T’accordes beaucoup d’importance à l’image que tu renvoies de toi-même ?
Je pense qu’on peut pas éviter ça aujourd’hui. On est un peu obligé de l’imposer aux autres, on est une société qui ne marche plus sans.
Et ça te fait pas un peu chier ?
Si, grave. J’aimerais bien qu’on s’intéresse qu’à ma musique. Une des questions les plus chiantes qu’on me pose c’est « C’est quoi tes influences ? ». On m’a déjà comparée à Lauryn Hill, à Jorja Smith, on essaye de me coller plein d’étiquettes. On a perdu le mystère qui entoure l’artiste, on veut tout savoir, tout comparer. On a besoin de savoir ce qu’on mange le matin, la skincare routine, les TOCs…
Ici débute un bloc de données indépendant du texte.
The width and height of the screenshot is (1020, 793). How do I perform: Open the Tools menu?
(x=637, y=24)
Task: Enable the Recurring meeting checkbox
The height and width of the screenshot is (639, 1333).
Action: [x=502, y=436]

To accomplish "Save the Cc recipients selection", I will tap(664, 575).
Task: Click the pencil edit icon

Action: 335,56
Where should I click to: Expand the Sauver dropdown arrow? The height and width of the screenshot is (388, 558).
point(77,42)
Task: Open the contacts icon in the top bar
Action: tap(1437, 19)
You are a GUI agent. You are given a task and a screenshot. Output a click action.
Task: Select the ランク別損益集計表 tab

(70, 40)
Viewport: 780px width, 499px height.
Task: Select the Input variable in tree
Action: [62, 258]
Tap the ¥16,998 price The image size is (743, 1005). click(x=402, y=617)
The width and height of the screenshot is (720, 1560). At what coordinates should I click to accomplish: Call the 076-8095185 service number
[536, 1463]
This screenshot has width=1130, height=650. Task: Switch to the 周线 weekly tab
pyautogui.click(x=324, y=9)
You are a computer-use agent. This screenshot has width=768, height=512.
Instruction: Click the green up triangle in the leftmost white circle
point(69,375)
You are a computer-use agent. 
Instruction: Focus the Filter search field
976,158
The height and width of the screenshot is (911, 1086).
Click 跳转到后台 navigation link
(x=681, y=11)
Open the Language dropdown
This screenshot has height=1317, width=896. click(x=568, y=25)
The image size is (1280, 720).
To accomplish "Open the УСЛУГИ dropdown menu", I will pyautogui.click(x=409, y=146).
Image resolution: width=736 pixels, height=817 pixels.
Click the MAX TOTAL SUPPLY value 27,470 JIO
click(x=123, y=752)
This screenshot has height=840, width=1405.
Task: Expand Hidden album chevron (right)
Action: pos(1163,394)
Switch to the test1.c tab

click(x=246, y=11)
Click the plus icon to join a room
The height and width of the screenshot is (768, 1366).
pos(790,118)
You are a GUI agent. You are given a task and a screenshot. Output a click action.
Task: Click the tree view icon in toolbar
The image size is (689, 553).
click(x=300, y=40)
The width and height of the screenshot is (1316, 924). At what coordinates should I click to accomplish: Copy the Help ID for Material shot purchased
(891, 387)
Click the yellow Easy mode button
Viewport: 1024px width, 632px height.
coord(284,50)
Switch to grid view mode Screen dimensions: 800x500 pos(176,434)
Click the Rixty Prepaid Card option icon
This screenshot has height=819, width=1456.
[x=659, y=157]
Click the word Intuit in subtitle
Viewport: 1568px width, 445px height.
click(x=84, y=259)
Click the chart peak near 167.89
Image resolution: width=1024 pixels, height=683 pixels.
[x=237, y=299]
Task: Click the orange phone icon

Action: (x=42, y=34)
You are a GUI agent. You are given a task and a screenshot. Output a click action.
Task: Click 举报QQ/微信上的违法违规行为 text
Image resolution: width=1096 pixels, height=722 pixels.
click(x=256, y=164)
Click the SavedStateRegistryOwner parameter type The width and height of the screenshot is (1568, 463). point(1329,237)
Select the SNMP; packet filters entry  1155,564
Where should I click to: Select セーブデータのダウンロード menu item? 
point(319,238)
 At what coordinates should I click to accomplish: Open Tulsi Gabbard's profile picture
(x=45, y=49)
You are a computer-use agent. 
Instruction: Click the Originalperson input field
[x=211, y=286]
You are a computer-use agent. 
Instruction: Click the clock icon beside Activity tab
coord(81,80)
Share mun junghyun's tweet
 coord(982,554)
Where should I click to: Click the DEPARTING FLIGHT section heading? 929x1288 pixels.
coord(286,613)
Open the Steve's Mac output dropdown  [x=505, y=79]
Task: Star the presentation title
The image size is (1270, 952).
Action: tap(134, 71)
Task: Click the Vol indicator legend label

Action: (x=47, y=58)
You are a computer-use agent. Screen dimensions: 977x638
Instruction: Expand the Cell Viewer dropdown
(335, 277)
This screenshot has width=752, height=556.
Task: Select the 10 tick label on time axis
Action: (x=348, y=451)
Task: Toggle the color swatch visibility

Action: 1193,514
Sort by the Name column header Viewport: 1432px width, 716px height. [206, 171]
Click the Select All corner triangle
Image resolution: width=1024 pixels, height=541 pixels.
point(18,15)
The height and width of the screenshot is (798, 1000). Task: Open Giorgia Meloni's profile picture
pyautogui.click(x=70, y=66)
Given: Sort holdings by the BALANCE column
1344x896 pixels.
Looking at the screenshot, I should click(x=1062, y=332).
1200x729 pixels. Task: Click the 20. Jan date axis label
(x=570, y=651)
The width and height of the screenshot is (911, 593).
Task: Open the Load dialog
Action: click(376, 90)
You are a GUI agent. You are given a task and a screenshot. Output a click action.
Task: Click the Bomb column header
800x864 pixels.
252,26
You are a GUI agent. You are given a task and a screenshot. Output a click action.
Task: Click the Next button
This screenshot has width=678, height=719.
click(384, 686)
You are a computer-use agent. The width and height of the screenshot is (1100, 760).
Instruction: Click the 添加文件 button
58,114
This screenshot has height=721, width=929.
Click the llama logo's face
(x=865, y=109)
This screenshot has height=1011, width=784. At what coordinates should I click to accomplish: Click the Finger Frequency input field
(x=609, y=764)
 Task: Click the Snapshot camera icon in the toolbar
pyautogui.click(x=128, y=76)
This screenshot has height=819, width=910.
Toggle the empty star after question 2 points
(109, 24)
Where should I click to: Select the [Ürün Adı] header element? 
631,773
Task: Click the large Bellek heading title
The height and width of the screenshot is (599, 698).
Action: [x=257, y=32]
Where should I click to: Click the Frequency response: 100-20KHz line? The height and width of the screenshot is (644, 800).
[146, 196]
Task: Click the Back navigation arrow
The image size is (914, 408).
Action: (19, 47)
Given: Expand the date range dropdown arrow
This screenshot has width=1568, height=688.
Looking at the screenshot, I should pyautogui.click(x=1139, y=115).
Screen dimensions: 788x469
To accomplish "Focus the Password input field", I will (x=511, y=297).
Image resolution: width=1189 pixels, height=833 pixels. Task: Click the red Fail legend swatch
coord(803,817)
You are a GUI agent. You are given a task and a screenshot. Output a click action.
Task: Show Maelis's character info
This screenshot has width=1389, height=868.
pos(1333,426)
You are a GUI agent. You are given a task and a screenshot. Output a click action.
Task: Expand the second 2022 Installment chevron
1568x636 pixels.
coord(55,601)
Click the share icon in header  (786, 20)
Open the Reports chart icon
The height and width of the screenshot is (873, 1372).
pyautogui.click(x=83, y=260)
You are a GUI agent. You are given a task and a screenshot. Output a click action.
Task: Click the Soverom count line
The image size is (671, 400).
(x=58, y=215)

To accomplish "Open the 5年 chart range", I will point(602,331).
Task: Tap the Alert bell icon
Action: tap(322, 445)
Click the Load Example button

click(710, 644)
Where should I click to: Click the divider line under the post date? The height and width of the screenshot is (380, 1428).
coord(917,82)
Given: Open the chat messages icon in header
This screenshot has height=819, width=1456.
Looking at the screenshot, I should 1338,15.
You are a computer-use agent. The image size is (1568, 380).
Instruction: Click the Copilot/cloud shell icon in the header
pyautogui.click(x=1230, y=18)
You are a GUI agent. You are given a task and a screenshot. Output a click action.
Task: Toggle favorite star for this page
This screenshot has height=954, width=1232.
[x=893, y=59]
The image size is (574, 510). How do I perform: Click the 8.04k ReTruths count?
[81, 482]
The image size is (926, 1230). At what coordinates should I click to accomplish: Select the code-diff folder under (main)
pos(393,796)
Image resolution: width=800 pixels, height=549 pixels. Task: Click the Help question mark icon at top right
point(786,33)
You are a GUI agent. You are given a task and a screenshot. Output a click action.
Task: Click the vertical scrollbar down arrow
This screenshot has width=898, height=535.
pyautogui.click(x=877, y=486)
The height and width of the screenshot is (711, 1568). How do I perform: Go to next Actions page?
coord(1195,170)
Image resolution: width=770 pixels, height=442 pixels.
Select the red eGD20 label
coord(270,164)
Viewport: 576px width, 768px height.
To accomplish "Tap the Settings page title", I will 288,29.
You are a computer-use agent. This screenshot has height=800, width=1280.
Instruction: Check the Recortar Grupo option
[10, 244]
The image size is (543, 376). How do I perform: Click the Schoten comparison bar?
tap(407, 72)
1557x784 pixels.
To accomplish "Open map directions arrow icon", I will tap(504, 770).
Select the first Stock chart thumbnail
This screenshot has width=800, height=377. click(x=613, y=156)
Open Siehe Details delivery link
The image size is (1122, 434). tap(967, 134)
On n’est plus capables de lire un article sans photos, il nous faut des vidéos qui nous expliquent tout de A à Z… L’image prend de plus en plus d’ampleur dans nos vies. Vaut mieux l’accepter et essayer de trouver nos propres alternatives. Mais c’est pas nouveau, ça fait un petit moment que ç’a un impact sur notre travail, notre rapport aux autres, notre santé mentale. Les nouveaux réseaux sociaux sont des bad guys, mais on le réalise trop tard.
T’as pas envie de devenir une artiste Tik Tok quoi.
J’ai toujours fait des mini-clips ou des vidéos marrantes que j’envoie à mes producteur·ices qui s’occupent après de les diffuser. Mais c’est pas pour autant que ça va devenir une priorité dans mon boulot. Pour l’anecdote, la dernière fois j’ai joué à Paris et l’une des artistes qui clôturait la soirée était devenue célèbre grâce à Tik Tok… et elle était en mode diva. Pendant les balances elle a calculé personne, elle est juste venue me voir pour me dire « Cool ta musique ». Pas trop ma vibe. Les gens qui disent pas bonjour aux techos, aux personnes qui sont dans l’organisation et la production… C’est un minimum de respect à avoir quand même.
Blu Samu sera en concert au Botanique le 1 octobre 2022.